Discovering Livingstone The man, the missionary, the explorer, the legend. Alvyn Austin
October 1, 1997
With four theatrical words, "Dr. Livingstone, I presume?", which Henry Morton Stanley rehearsed in advance, David Livingstone became immortal. Stanley stayed with Livingstone for five months and then went off to England to write his bestseller, How I Found Livingstone. Livingstone, in the meantime, got lost again—in a swamp literally up to his neck. Within a year and a half, he died in a mud hut, kneeling beside his cot in prayer. His African friends, former slaves he had freed, buried his heart under an mpundu tree 70 miles from the shore of Lake Bangweulu. Then they carried his body back to his own people, an 11-month journey through equatorial jungle and open seas.

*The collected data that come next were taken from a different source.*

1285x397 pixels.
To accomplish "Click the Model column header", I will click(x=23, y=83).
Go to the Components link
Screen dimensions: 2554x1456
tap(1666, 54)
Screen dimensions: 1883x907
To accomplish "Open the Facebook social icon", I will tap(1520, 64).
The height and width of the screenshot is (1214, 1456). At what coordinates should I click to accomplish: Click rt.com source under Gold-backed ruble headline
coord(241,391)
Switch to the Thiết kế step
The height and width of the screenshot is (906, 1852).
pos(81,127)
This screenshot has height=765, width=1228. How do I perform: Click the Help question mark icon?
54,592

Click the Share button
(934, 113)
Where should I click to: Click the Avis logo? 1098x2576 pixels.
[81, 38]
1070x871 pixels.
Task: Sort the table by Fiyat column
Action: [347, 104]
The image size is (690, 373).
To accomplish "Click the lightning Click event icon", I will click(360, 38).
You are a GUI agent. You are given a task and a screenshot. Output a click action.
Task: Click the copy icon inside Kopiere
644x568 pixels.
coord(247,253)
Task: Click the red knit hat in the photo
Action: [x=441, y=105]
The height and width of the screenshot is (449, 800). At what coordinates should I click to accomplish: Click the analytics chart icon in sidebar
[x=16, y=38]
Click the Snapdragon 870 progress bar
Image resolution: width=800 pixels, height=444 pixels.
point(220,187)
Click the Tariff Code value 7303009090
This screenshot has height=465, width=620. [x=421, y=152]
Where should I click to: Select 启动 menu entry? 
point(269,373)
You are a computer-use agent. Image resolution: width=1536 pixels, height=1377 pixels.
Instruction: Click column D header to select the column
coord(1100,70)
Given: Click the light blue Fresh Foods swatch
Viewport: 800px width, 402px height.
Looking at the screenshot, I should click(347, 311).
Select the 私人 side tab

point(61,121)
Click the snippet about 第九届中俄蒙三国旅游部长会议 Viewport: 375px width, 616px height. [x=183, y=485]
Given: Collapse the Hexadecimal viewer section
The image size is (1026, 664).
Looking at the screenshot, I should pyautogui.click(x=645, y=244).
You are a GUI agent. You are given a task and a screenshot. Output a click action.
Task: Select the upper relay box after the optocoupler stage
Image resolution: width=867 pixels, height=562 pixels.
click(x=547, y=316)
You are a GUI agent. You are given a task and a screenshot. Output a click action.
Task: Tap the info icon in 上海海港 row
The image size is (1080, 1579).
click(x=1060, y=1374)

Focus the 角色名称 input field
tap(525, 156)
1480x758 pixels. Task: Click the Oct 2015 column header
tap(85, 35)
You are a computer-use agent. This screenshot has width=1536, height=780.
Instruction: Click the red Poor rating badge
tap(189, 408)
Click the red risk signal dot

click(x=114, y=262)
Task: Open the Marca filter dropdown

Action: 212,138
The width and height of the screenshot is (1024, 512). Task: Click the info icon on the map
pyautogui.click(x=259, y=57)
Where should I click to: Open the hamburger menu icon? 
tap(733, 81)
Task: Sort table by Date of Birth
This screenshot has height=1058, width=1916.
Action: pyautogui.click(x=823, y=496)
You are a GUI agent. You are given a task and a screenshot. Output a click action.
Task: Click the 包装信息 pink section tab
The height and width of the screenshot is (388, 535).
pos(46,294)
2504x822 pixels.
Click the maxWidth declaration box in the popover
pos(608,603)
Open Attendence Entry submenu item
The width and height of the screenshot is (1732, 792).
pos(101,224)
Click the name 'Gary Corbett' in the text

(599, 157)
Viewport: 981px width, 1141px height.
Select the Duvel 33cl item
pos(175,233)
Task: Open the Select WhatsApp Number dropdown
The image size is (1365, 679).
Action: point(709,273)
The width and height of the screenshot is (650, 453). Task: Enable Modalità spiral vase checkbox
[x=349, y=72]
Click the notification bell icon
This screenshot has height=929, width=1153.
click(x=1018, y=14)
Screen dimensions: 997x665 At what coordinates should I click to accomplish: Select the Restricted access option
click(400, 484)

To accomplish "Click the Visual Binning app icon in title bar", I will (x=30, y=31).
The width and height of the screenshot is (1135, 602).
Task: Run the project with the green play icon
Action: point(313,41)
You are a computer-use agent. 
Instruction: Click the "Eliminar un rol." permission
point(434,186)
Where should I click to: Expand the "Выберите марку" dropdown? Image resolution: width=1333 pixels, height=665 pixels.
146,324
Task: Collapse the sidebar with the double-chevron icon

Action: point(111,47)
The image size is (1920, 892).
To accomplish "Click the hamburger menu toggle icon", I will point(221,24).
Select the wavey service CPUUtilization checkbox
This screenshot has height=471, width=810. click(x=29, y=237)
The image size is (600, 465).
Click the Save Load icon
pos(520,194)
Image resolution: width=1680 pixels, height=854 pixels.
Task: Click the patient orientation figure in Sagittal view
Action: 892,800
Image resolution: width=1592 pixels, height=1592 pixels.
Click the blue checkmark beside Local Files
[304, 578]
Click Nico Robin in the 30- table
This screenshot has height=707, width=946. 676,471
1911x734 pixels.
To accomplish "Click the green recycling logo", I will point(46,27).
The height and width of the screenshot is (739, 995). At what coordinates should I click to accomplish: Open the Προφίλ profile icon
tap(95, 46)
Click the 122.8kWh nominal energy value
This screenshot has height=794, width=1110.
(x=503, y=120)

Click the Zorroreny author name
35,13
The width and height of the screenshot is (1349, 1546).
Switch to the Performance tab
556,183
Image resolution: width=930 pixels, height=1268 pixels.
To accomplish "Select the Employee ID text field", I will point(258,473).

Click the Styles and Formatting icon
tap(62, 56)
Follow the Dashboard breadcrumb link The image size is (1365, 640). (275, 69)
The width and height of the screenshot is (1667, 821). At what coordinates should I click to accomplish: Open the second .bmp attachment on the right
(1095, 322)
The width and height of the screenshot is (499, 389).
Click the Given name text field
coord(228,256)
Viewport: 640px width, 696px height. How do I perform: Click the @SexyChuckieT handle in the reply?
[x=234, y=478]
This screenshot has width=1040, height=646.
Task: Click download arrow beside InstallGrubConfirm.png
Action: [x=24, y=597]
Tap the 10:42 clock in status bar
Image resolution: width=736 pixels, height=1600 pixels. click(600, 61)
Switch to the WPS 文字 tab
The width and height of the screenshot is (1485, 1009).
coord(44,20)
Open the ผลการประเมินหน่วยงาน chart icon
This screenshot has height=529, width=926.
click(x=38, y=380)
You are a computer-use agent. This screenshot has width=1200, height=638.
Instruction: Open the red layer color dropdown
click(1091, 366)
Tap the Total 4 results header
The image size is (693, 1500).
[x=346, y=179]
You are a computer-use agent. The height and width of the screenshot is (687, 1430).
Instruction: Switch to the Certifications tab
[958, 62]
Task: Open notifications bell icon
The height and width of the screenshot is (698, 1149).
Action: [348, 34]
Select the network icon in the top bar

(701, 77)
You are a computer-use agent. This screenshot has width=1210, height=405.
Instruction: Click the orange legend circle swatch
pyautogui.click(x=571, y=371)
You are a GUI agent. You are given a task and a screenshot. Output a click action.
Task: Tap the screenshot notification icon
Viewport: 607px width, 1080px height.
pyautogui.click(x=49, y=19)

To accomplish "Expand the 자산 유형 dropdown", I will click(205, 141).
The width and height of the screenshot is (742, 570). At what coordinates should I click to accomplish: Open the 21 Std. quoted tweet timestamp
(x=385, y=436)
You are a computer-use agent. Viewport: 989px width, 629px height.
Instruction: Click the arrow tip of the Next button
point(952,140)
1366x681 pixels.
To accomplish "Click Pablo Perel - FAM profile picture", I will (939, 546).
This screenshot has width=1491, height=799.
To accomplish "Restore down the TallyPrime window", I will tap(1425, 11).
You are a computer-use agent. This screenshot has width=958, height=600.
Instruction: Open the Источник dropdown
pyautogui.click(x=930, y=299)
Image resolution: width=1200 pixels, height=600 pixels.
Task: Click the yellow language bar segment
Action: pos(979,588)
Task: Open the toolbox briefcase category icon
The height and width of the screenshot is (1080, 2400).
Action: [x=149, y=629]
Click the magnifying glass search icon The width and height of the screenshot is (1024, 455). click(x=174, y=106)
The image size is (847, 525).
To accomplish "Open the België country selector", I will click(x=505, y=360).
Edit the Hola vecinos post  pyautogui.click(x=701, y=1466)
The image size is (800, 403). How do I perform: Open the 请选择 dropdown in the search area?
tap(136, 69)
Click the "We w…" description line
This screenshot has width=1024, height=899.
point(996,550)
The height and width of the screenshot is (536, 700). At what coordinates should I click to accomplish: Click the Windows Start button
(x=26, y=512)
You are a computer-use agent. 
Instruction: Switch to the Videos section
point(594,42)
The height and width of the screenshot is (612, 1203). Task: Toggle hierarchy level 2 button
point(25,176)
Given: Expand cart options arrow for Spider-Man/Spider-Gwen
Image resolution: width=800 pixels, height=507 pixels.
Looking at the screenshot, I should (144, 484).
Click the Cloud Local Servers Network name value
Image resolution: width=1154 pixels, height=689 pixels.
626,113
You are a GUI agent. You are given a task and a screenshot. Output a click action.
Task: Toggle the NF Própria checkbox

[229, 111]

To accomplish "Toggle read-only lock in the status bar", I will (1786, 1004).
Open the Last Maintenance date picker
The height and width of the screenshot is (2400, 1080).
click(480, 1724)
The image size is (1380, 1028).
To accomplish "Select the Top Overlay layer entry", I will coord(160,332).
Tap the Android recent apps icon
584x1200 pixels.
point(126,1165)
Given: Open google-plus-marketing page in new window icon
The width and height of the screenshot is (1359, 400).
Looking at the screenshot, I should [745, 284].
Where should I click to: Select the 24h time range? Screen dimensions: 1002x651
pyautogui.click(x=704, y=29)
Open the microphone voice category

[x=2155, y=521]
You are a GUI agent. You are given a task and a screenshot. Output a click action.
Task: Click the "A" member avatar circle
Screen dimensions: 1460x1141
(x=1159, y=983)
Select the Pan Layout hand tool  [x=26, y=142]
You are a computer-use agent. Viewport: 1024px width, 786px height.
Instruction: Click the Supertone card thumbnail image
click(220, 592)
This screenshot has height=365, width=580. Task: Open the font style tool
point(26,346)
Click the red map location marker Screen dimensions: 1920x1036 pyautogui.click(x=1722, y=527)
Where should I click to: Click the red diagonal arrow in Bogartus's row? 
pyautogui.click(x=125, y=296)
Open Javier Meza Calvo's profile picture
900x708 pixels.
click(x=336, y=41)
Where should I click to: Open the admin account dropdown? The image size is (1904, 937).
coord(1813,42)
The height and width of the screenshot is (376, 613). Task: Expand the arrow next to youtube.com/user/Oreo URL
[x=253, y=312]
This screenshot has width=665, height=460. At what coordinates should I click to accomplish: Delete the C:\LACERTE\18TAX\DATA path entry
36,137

All Britain wept. The whole civilized world wept. They gave him a 21-gun salute and a hero's funeral among the saints in Westminster Abbey. BROUGHT BY FAITHFUL HAND OVER LAND AND SEA, his tombstone reads, DAVID LIVINGSTONE: MISSIONARY, TRAVELLER, PHILANTHROPIST. FOR THIRTY YEARS HIS LIFE WAS SPENT IN AN UNWEARIED EFFORT TO EVANGELIZE THE NATIVE RACES, TO EXPLORE THE UNDISCOVERED SECRETS AND ABOLISH THE SLAVE TRADE. He was Mother Teresa, Neil Armstrong, and Abraham Lincoln rolled into one. In the century and a quarter since his death, no missionary/explorer has been more constructed, deconstructed, psychoanalyzed ("a congenital manic depressive," says one scholar), and turned into a stained-glass saint. There are well over 100 books about him, and African cities bear his name. He was such an important figure that the history of southern Africa can be divided into B.L. (Before Livingstone) and A.L. (After Livingstone). When he arrived in 1841, Africa was as exotic as outer space, called the "Dark Continent" and the "White Man's Graveyard." Although the Portuguese, ...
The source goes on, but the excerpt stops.